What you will do. In the entries below, find the line with "Instruction: Click the X" and the line with "Open the 'Reports". Reproduce those two lines and every line between them exactly, and nothing more.

+++ Data provided +++

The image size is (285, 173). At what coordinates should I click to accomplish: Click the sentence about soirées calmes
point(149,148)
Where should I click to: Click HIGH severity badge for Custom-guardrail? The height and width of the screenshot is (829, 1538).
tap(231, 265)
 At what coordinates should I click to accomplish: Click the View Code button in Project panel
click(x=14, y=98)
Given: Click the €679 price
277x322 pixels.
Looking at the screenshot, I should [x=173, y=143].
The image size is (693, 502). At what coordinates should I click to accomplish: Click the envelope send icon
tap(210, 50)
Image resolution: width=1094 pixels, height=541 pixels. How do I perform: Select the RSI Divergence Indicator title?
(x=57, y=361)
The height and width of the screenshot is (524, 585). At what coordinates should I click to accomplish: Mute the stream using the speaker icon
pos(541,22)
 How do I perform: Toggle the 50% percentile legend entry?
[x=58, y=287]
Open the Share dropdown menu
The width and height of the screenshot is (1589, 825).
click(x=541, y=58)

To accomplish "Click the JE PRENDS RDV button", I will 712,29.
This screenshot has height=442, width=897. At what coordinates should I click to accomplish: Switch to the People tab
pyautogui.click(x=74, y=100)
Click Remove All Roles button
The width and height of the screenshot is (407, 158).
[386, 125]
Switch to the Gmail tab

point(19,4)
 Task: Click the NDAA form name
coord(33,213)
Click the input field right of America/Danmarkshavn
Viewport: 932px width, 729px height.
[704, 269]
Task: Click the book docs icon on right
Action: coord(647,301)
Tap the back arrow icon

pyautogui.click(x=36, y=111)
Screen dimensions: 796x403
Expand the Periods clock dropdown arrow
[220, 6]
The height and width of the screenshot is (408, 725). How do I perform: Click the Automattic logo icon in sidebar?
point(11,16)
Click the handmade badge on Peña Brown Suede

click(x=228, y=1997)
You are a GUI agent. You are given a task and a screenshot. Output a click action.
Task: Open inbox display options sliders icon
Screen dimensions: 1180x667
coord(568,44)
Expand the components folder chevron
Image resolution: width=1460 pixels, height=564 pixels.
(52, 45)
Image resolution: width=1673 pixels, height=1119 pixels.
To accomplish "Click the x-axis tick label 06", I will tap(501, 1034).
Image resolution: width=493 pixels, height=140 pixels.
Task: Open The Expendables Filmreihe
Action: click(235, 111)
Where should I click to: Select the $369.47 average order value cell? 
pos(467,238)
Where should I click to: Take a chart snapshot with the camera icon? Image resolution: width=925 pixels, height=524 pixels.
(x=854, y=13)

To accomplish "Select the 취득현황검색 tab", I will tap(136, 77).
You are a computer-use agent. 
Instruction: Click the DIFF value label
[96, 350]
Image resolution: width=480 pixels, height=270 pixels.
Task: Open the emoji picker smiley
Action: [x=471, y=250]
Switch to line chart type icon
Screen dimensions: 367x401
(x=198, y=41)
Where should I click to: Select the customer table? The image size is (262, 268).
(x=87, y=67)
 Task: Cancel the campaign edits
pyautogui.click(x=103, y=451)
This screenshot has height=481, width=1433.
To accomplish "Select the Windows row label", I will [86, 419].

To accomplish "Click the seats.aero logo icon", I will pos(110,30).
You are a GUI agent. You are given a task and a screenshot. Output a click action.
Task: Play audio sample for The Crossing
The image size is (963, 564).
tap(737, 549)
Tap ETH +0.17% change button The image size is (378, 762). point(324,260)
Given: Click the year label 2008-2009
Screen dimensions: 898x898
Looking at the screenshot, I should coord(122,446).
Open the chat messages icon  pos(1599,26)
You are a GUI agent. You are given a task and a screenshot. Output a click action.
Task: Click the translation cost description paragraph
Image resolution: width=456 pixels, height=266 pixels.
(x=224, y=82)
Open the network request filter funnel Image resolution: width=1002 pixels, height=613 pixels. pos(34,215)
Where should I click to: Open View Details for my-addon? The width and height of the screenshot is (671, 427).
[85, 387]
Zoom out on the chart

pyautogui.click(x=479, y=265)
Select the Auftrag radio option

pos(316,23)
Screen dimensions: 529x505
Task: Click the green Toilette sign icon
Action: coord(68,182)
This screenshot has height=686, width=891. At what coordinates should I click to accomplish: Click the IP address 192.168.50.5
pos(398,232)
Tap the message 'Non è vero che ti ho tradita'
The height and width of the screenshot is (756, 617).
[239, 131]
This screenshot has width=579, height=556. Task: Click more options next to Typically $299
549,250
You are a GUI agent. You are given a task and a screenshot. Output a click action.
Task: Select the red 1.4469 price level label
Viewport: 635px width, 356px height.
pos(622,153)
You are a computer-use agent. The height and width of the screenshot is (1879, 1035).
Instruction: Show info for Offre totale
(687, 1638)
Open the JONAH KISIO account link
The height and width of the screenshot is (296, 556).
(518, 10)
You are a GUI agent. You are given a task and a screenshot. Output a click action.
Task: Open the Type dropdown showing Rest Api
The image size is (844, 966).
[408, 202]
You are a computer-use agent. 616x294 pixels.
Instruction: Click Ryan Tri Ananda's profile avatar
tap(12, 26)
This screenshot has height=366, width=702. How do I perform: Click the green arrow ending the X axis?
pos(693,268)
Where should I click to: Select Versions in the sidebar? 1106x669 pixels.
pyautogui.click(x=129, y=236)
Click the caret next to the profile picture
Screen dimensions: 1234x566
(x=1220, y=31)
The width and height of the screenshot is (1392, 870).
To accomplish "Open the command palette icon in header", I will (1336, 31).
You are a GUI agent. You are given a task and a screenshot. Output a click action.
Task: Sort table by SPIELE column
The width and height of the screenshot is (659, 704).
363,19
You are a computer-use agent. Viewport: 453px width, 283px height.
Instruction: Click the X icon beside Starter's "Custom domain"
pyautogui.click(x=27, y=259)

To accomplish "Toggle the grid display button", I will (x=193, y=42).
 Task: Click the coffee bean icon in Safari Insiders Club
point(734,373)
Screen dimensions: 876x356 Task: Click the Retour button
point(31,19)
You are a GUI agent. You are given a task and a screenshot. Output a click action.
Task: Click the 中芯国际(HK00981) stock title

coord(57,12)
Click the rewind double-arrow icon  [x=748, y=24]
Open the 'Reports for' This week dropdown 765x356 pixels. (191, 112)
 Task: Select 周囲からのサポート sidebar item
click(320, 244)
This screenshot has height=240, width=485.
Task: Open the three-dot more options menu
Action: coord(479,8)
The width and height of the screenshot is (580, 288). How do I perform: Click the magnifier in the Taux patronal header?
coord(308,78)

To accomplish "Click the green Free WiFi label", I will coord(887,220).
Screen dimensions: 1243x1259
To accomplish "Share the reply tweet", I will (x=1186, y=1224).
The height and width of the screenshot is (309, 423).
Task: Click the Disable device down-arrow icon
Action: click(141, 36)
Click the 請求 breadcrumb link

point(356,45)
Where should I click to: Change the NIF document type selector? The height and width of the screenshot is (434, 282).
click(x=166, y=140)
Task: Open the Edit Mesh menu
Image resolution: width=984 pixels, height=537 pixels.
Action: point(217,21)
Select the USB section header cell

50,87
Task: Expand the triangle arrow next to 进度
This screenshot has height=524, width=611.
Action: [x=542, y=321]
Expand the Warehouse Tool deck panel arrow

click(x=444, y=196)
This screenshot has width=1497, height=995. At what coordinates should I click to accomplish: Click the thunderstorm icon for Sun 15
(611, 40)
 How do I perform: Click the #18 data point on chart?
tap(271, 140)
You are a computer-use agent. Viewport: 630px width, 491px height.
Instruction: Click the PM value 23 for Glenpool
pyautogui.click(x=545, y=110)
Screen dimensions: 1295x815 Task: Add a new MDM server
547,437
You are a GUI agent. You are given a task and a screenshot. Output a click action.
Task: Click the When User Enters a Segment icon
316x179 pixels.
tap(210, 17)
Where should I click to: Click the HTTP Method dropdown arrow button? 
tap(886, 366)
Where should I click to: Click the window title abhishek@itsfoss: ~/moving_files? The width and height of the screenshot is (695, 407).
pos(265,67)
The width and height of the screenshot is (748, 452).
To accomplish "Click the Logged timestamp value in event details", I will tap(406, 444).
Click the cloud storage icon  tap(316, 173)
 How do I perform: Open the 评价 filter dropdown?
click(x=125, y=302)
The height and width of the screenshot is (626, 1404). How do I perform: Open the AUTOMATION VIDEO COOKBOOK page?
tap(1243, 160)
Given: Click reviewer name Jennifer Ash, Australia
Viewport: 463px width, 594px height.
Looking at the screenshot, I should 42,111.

+++

Solution to this task.
Instruction: Click the X icon beside Starter's "Custom domain"
pyautogui.click(x=27, y=259)

To accomplish "Toggle the grid display button", I will (x=193, y=42).
 Task: Click the coffee bean icon in Safari Insiders Club
point(734,373)
Screen dimensions: 876x356 Task: Click the Retour button
point(31,19)
You are a GUI agent. You are given a task and a screenshot. Output a click action.
Task: Click the 中芯国际(HK00981) stock title

coord(57,12)
Click the rewind double-arrow icon  [x=748, y=24]
Open the 'Reports for' This week dropdown 765x356 pixels. (191, 112)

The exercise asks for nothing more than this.